The East Bay investor profile
Oakland and the East Bay’s cost-seg buyer pool is less FAANG-centric than the Mid-Peninsula or South Bay:
- Biotech and life sciences (Bayer Berkeley, Genentech-South-SF-but-East-Bay-employed, Bay Area Biolabs, biotech startups around UCSF) — $350K–$1.2M+ with equity
- Senior healthcare and academia (UCSF Mission Bay, Kaiser leadership, Berkeley faculty with commercialization equity) — $350K–$900K+
- Older established tech + acquired-startup alumni (long-tenured Adobe, Salesforce, Twilio, Stripe, Pixar employees + their post-acquisition equity) — $350K–$1M+ in mixed comp
- Lawyers, finance, professionals working in SF but living in the East Bay for COL — $300K–$1M
The combined marginal-rate stack mirrors SF — federal 37% + NIIT 3.8% + CA 13.3% = ~50.3% at the top. Where East Bay differs operationally: more dual-career biotech-academic households where REPS-via-spouse becomes viable, less aggressive equity-timing pressure than Palo Alto’s pre-IPO equity profile.

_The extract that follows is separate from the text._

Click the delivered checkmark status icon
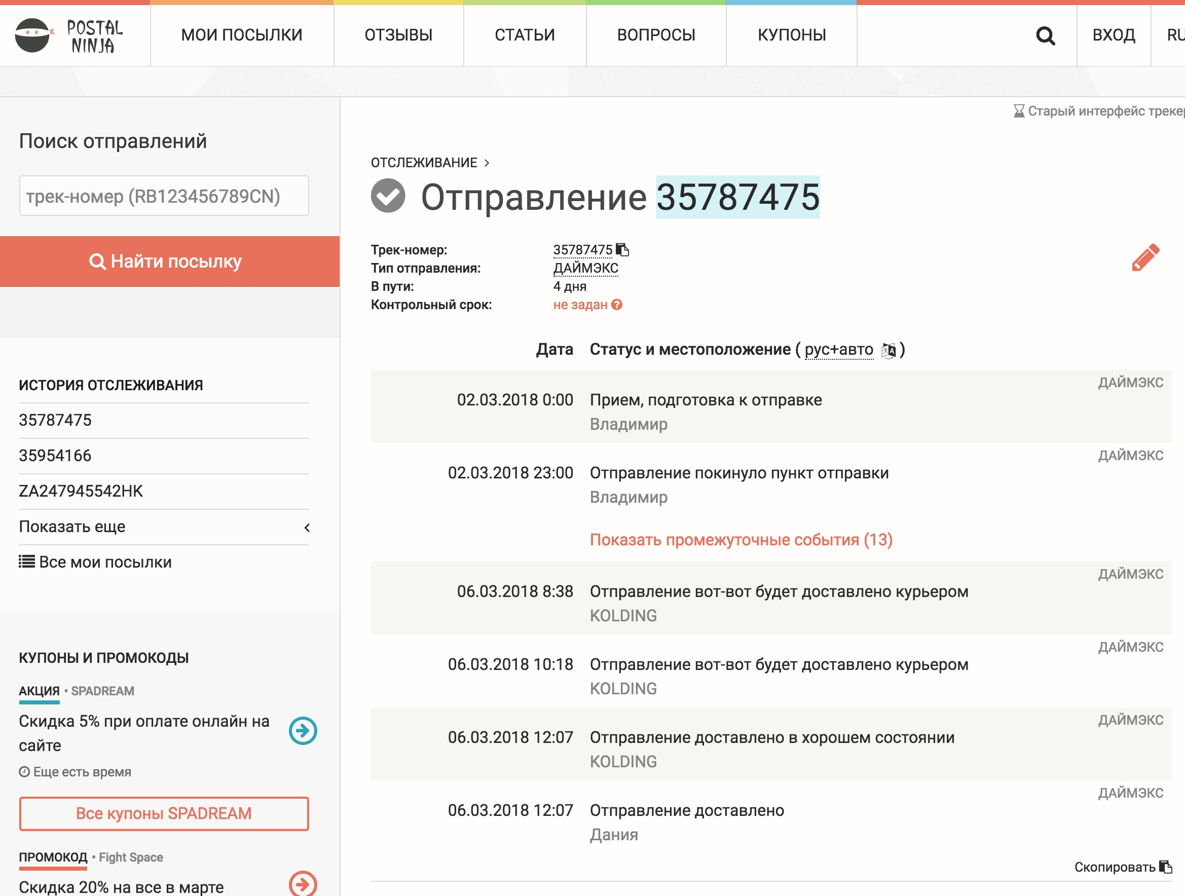 point(388,197)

Verify with your CPA — combined-rate math depends on filing status, AGI thresholds for NIIT, and the property’s placed-in-service date for current CA-federal conformity treatment.
Why cost seg pays more if you live in the East Bay
A typical $500K–$1M out-of-state STR reclassifies 24–32% of basis under permanent 100% bonus depreciation. At the East Bay’s combined bracket (~50.3%), every $1 of accelerated depreciation is worth ~$0.503 in Year-1 cash savings.
The East Bay structural advantage is the dual-career household profile that’s common in biotech-academic and biotech-medical pairings. If one spouse has a flexible academic schedule, part-time clinical hours, or non-W-2 consulting, that spouse can often credibly claim Real Estate Professional Status (REPS — 750+ hours + >50% personal services in real estate). REPS converts ALL rental losses (not just STR) into non-passive — meaningfully expanding the eligible property pool.
Where East Bay investors are buying
East Bay investors flow capital to STR markets within a 3-4 hour drive or short flight:
- Lake Tahoe — Closest premium mountain/lake STR, 3.5-hour drive; CA bracket applies but premium ADR.
- Big Bear, CA — Mountain/lake STR weekend market, more accessible than Tahoe.
- Joshua Tree, CA — Design-driven desert STR; SFO flight + 2-hour drive.
- Maui, HI — Premium Pacific STR; direct flight from OAK.
- Sedona, AZ — Premium spiritual/wellness STR; AZ no state tax stack.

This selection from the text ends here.